Coming in at almost $1 trillion, and after three years of legislative delays, Congress has passed a farm bill. President Obama is expected to sign the farm bill into law at Michigan State University Friday.
A key takeaway from the nearly 1,000-page mega-bill is a measure that could cut about $9 million from food stamps over ten years. The cuts are said to trim an average of $90 a month in benefits from some 850,000 Americans who rely on the program.
However, the farm bill’s overall spending totals are exploding.
The Congressional Budget Office says this year’s farm bill is projected to cost a total of $956 billion from 2014-2023. That’s a 49 percent increase from 2008’s $640 billion farm bill which was vetoed by President Bush due to its nearly 50 percent cost increase over the 2003 farm bill. Both houses of Congress overrode Bush’s veto.
One reason for the new farm bill’s bloated budget is the move to end guaranteed direct payments – payments farmers receive regardless of their harvest quality or crop prices – and increase crop insurance subsidies by $7 billion over a decade. Direct payments have been a part of the farm bill for more than 80 years and have attributed to steady increases in farmland values.
In 1996, the Freedom to Farm Act, pushed by then-Speaker Gingrich as a start to phasing out all farm subsidies, drastically cut price supports and withdrew the government from grain management. When grain prices started to fall after this, pressure from agricultural interests led to the implementation of the direct payment system.
Farmers usually insure about 80 percent of their crops, which promises a guaranteed yield and price.

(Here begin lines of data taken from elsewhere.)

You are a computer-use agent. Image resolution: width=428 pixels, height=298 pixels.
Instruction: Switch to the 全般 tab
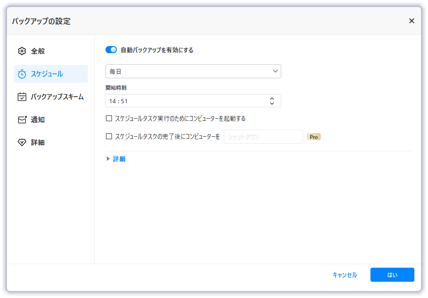click(38, 51)
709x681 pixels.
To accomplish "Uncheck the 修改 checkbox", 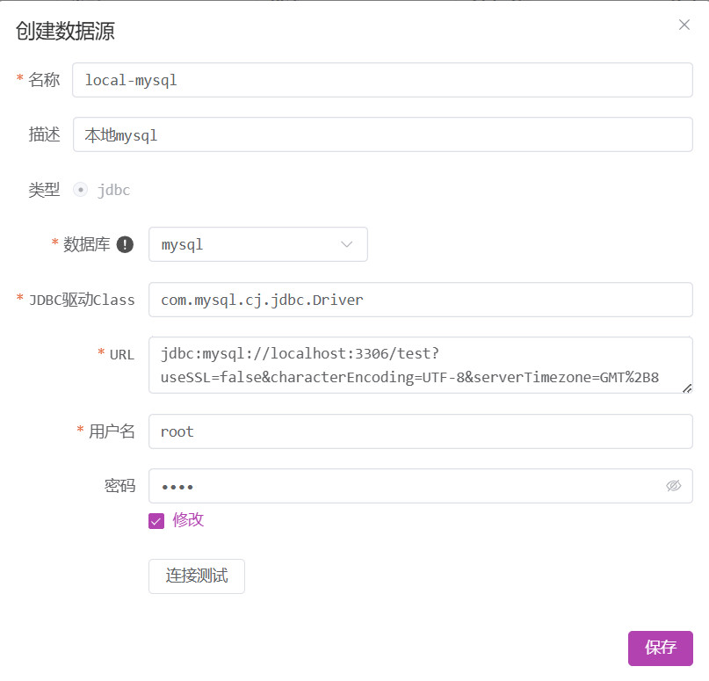I will (156, 521).
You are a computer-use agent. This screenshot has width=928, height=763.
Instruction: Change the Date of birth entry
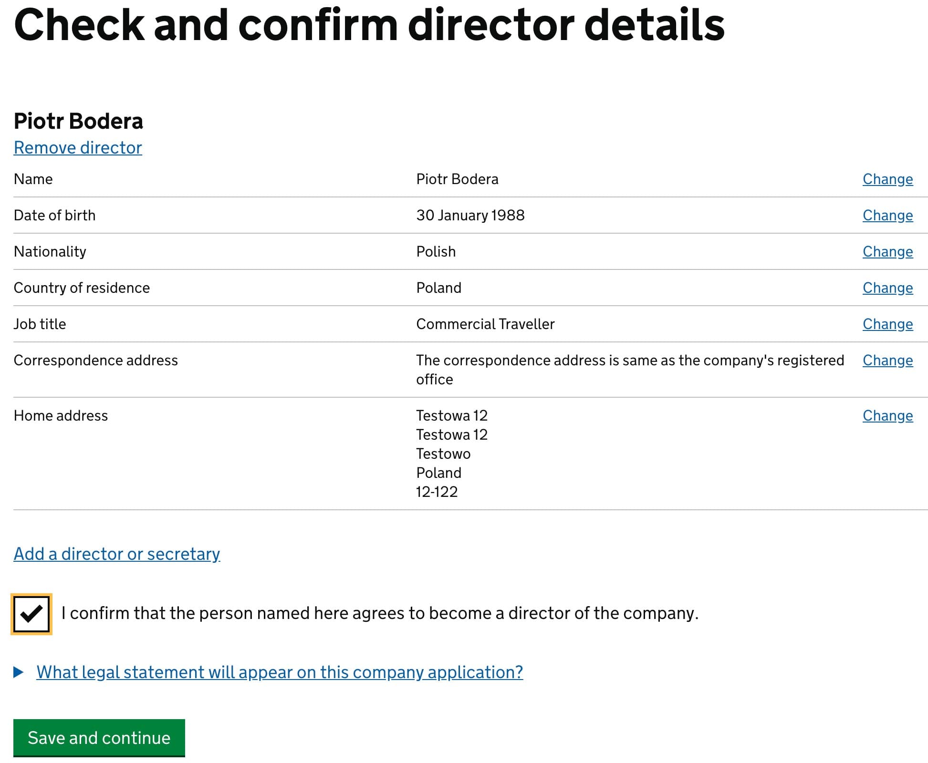(887, 216)
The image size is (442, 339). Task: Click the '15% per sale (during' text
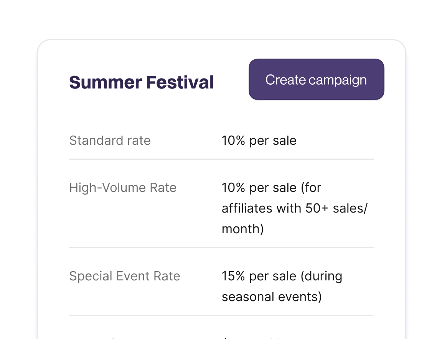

In a bad year, crop insurance (a taxpayer subsidy) covers crops if the crops’ prices fall. If a massive flood wipes out most of a farmer’s crops, crop insurance makes up for the losses. If a natural disaster drives up the price of crops, crop insurance must match the new price.
Thanks in large part to the expanded crop insurance measures in recent farm bills, farming is a booming business promising large profits and low risk. In fact, farming incomes have steadily outpaced non-farming household incomes since the ’60s – and have skyrocketed since the early 2000s.
Also increasing farm bill costs is a measure packed into the bill that would cut virgin land subsidies in half and aims to help protect wetlands and grasslands and force farmers to adhere to a number of conservation practices. This new provision comes in at $1 billion. Indeed, planting on eroded land and wetlands has increased over the last several years. The provision was pushed by environmental groups who claim that the same practice of planting crops on America’s grasslands are what led to droughts in the 1930s.
A Republican-backed provision that would have forced members of Congress to disclose if they or any of their immediate family members were receiving crop insurance subsidies was stripped from the original version of the farm bill.
In all, with the steady diminution in direct payments and the expansion of crop insurance, the new farm bill will likely exacerbate risks, leaving American taxpayers holding the bag.